CINÉ+ FRISSON – MERCREDI 7 AOÛT À 20 H 50 – FILM
Emin Alper, cinéaste turc érudit et engagé, livrait avec cette enquête judiciaire son quatrième long-métrage. Il n’est pas inconnu en France, puisque ses deux premiers longs-métrages, Derrière la colline (2013) et Abluka. Suspicions (2016), y ont été distribués. Lesquels suffisent à désigner le repli sur soi, le communautarisme paranoïaque et le rejet de l’étranger comme les principaux motifs d’une œuvre qui, maniant le thriller politique avec une efficacité qui gagnerait à se rendre plus subtile, coïncide non sans raison avec la confiscation populiste du pouvoir et la régression autoritaire de l’Etat turc.
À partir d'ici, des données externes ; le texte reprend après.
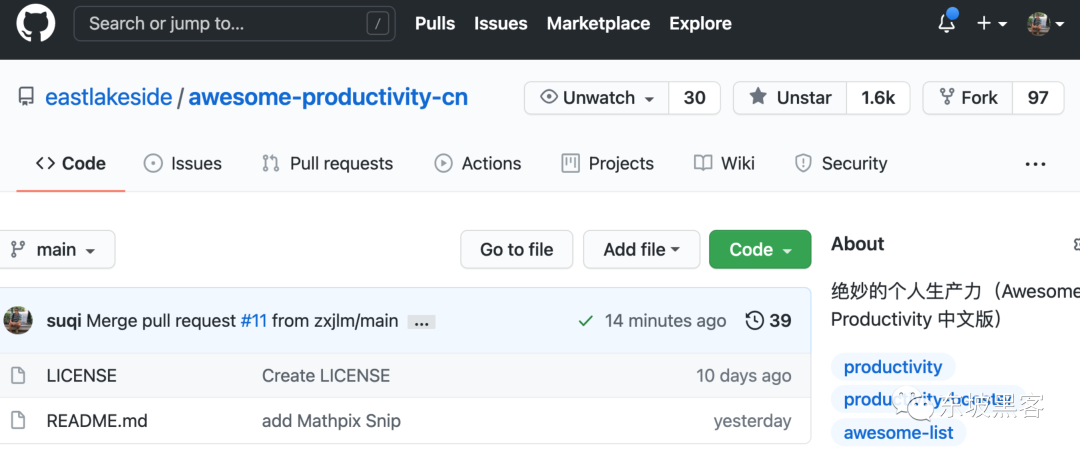Viewport: 1080px width, 453px height.
Task: Open the notifications bell
Action: tap(946, 24)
On repart sur ces bases avec Burning Days. Emre, un jeune procureur intègre venu de la capitale, débarque dans une ville d’Anatolie, où son prédécesseur, apprendra-t-on vite, a manqué mourir empoisonné et a fini par donner sa démission. Le jeune fonctionnaire, de fait, est aussitôt confronté à un environnement diffus qui oscille entre l’onctuosité et, de plus en plus ouvertement, la menace.
Le voilà bientôt pris en tenaille entre un jeune journaliste homosexuel, sur le compte duquel roulent de sales rumeurs, mais qui lui révèle les prévarications commises par la mairie sur le dossier de l’eau, et un certain nombre de notabilités, qui vont tenter en un premier temps de le circonvenir.
Victime d’un piège grossier, impliqué dans une affaire de viol, le procureur se trouve entravé dans son action. A son corps défendant, le voici devenu otage d’une municipalité où le népotisme, le racisme et le détournement des ressources publiques se pratiquent avec l’assentiment d’une population conquise par les manipulations grossières et démagogiques de ses édiles.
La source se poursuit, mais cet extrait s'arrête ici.